• [Task instructions] Go through the listing beneath this task and return every line that carries the string "Given".

• [Recorded information]
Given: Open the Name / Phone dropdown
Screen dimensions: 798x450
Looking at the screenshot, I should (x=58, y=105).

* * *

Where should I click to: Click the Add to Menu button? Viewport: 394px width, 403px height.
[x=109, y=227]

==

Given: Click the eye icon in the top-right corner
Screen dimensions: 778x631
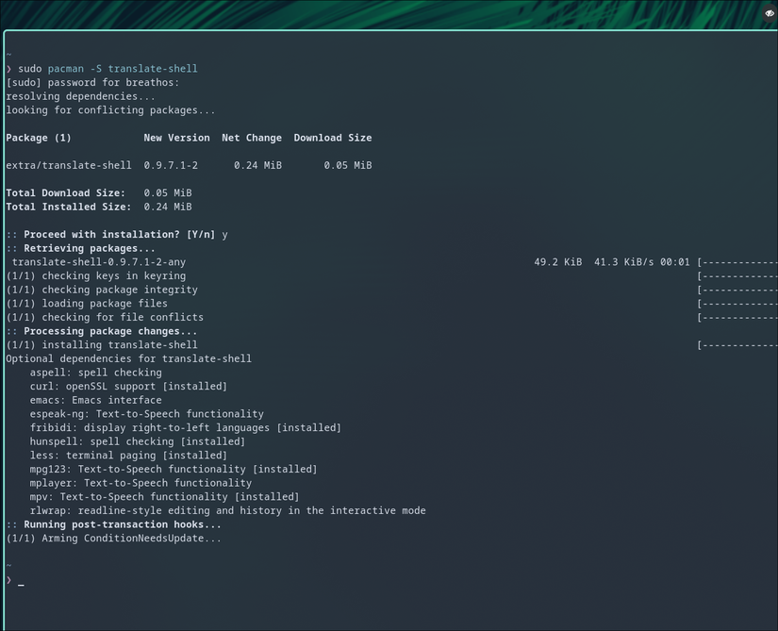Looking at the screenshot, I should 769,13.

• [Problem solution]
Given: Open the Name / Phone dropdown
Given: Click the eye icon in the top-right corner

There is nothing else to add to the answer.